(Records contained in a dataset)
————

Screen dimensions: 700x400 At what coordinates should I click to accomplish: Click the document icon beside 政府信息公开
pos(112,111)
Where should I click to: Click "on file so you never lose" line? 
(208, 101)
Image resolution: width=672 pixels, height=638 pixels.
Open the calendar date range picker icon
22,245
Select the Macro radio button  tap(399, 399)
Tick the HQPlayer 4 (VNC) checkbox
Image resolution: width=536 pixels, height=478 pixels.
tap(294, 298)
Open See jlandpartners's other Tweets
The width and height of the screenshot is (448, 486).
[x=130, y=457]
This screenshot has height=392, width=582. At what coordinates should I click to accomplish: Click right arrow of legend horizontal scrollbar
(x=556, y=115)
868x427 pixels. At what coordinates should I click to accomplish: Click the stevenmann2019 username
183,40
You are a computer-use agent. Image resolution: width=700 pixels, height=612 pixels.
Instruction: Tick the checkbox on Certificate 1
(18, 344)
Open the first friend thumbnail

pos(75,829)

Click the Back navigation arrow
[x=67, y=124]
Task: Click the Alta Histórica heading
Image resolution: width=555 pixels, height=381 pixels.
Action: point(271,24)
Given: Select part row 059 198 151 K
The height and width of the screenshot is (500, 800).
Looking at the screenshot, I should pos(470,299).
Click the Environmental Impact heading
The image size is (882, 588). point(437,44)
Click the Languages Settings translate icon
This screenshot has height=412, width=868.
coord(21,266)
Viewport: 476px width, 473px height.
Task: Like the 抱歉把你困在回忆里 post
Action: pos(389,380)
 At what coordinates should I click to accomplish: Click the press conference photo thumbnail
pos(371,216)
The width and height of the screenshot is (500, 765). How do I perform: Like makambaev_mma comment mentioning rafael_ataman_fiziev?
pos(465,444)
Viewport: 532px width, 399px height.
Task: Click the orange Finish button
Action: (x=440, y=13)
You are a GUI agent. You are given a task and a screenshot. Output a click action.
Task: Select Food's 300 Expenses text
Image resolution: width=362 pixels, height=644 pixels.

————

*WHAT THE TASK ASKS*.
Go through the data, and copy each line in which the word "agent" appears.

*WRITTEN RESPONSE*.
You are a computer-use agent. Image resolution: width=700 pixels, height=612 pixels.
You are a GUI agent. You are given a task and a screenshot. Output a click action.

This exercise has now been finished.